Con Ordinanza dell’17 gennaio 2013 (proc. RGE n. 4328/2012), il Tribunale di Verona pronunciandosi sulla sospensiva di un pignoramento posto in essere da Equitalia a danno di un contribuente ha statuito che la buonuscita del lavoratore è intoccabile (ai sensi dell’art. 545 c.p.c.) se il debitore ha già lo stipendio pignorato.
“Il limite del quinto fissato dall’articolo 545 c.p.c. non può essere superato in alcun modo. Né l’agente della riscossione può rivalersi sul TFR accantonato dal datore di lavoro del soggetto moroso, in quanto le somme sono indisponibili e inesigibili fino al momento della risoluzione del rapporto professionale.
Così si è espresso il giudice delle esecuzioni mobiliari del tribunale di Verona con un’ordinanza depositata lo scorso 23 gennaio.
Il caso vedeva un contribuente raggiunto da cartelle di pagamento che tra imposte, sanzioni, interessi di mora e aggi di riscossione ammontavano a un totale di circa 160 mila euro. Equitalia ha quindi deciso di procedere al pignoramento di crediti verso terzi previsto dall’articolo 72-bis del dpr n. 602/1973. La società che gestisce la riscossione ha perciò chiesto all’azienda presso cui il debitore lavora di pagarle direttamente gli emolumenti dovuti, fino a quando la morosità non sarebbe stata completamente riassorbita. Tuttavia, in precedenza la stessa procedura era già stata avviata da un istituto di credito (per una somma di 42 mila euro): nel 2010, con ordinanza del giudice dell’esecuzione era stata decisa l’assegnazione all’ente finanziario di un quinto dello stipendio netto mensile di spettanza del lavoratore e dell’eventuale TFR in caso di cessazione dell’importo.
Al momento dell’azione da parte di Equitalia, quindi, la retribuzione del soggetto risultava già gravata di una decurtazione del 20% per effetto del pignoramento a beneficio della banca.
Da qui la scelta del contribuente, difeso dagli avvocati Daniele Giacalone e Rosalinda Salemi del foro di Palermo, di presentare ricorso in opposizione all’esecuzione al tribunale civile di Verona. Secondo i difensori, infatti, il tentativo di recupero da parte dell’agente di riscossione è illegittimo, in quanto intende rivalersi su uno stipendio già pignorato fino al limite di legge in virtù di una precedente procedura esecutiva.
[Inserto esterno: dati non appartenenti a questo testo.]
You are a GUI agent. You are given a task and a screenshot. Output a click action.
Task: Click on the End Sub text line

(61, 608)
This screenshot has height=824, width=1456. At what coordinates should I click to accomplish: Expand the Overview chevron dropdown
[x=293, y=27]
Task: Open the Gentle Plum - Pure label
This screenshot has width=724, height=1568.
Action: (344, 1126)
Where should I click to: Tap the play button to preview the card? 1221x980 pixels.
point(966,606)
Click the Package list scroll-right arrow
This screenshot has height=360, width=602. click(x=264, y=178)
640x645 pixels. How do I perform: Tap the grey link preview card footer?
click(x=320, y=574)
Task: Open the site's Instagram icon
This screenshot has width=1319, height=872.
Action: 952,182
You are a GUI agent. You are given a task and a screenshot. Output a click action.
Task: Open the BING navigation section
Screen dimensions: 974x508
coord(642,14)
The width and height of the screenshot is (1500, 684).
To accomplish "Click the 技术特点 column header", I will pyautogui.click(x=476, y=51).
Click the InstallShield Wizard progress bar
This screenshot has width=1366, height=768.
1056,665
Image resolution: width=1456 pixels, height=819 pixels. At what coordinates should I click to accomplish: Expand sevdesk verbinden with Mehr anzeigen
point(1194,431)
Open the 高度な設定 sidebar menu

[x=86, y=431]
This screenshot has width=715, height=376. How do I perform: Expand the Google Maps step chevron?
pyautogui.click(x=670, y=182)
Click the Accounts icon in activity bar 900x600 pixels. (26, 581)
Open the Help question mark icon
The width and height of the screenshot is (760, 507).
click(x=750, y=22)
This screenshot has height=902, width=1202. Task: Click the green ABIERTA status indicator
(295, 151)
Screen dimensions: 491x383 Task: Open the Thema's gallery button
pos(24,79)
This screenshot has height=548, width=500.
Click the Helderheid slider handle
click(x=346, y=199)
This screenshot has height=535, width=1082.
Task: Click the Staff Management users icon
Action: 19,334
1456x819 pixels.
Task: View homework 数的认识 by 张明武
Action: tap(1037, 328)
Sul punto, l’articolo 72-ter del dpr n. 602/1973 fissa precisi limiti di pignorabilità nella riscossione dei tributi.
A seguito delle modifiche operate dal dl n. 16/2012, per importi fino a 2.500 euro il tetto al recupero forzoso è pari a un decimo dello stipendio, mentre tra i 2.501 e i 5.000 euro si arriva fino a un settimo. Per cifre superiori ai 5 mila euro, invece, il dpr richiama l’articolo 545, comma 4 cpc, il quale dispone che stipendi, salari e altre indennità relative al rapporto di lavoro possono essere pignorate «nella misura di un quinto per i tributi dovuti allo stato, alle province e ai comuni e in eguale misura per ogni altro credito».
Secondo Equitalia Nord, invece, l’ordinamento ammette l’ipotesi di una pluralità di pignoramenti successivi, anche sugli stessi beni (articolo 493 c.p.c.): la società pubblica sarebbe quindi legittimata a soddisfarsi pro quota, in misura proporzionale al proprio credito, sulle somme già pignorate, oppure «in coda» al primo creditore pignoratizio.
La tesi non trova però concorde il tribunale veronese. Agli occhi del giudice civile il comportamento di Equitalia è illegittimo, in quando posto in essere in violazione del citato articolo 545 cpc. «Né rileva l’assunto che il soddisfacimento effettivo avverrà in coda e dopo il primo pignoramento», si legge nell’ordinanza, «in quanto nel caso l’azione esecutiva come svolta in concreto ha riguardato l’intera retribuzione del soggetto». Motivo per cui il procedimento esecutivo viene sospeso ed Equitalia Nord condannata anche a rifondere le spese del giudizio”((Fonte: ItaliaOggi – 21 febbraio 2013)).